14/ #DefundThePolice means different things to different people, but what it means to me is to reduce the overall number of encounters between police and ordinary citizens. That alone will help reduce violent encounters and racial indignities.
15/ Many people do agree that the police are being asked to do too many things. The answer is to take certain things off their list. I’m not sure whether anyone realized Jones was homeless and possibly mentally ill, but if so they should have not escalated and sought expertise.
16/ In PRACTICAL EQUALITY, I wrote about criminalization of homelessness as an equality problem.
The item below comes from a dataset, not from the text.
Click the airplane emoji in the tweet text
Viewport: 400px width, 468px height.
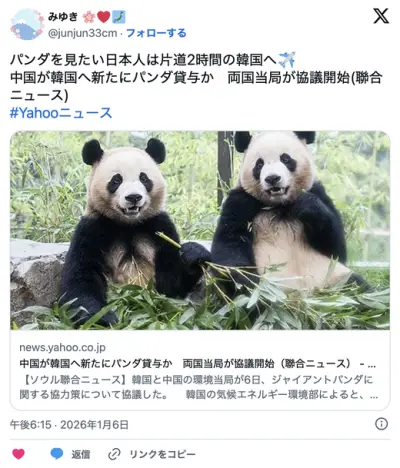(287, 60)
Everyone knows that’s what is happening but equality jurisprudence can’t seem to do anything about the situation because a city doesn’t come out and say, “we hate homeless people.”
/17 As a result, advocates for the homeless have had to chip away at such laws using other legal concepts like free speech, though those ideas too have their limitations.
/18 What #DefundthePolice invites us to do is to think functionally, and with respect to homeless people, more ideally, as to whether armed policing is even a good idea when it comes to the homeless or the mentally ill.
/19 It would mean finding more off-ramps when an encounter involves someone who is homeless, many of whom are already battling other ills. Those off-ramps have to be built into policing even as you keep armed police from being the automatic person to deal with such folks.
/20 Some of us have long worried that the criminalization of homelessness—laws that say no sleeping, no feeding, no begging—has created a dangerous culture on the street where police are incentivized to initiate encounters with innocent people down on their luck.
/21 The sweeps of homeless people—where cops come in and destroy what little property a homeless person owns and throw them into jail for awhile, or else beat them until they agree to go elsewhere—feed the sense that poor people are less than human.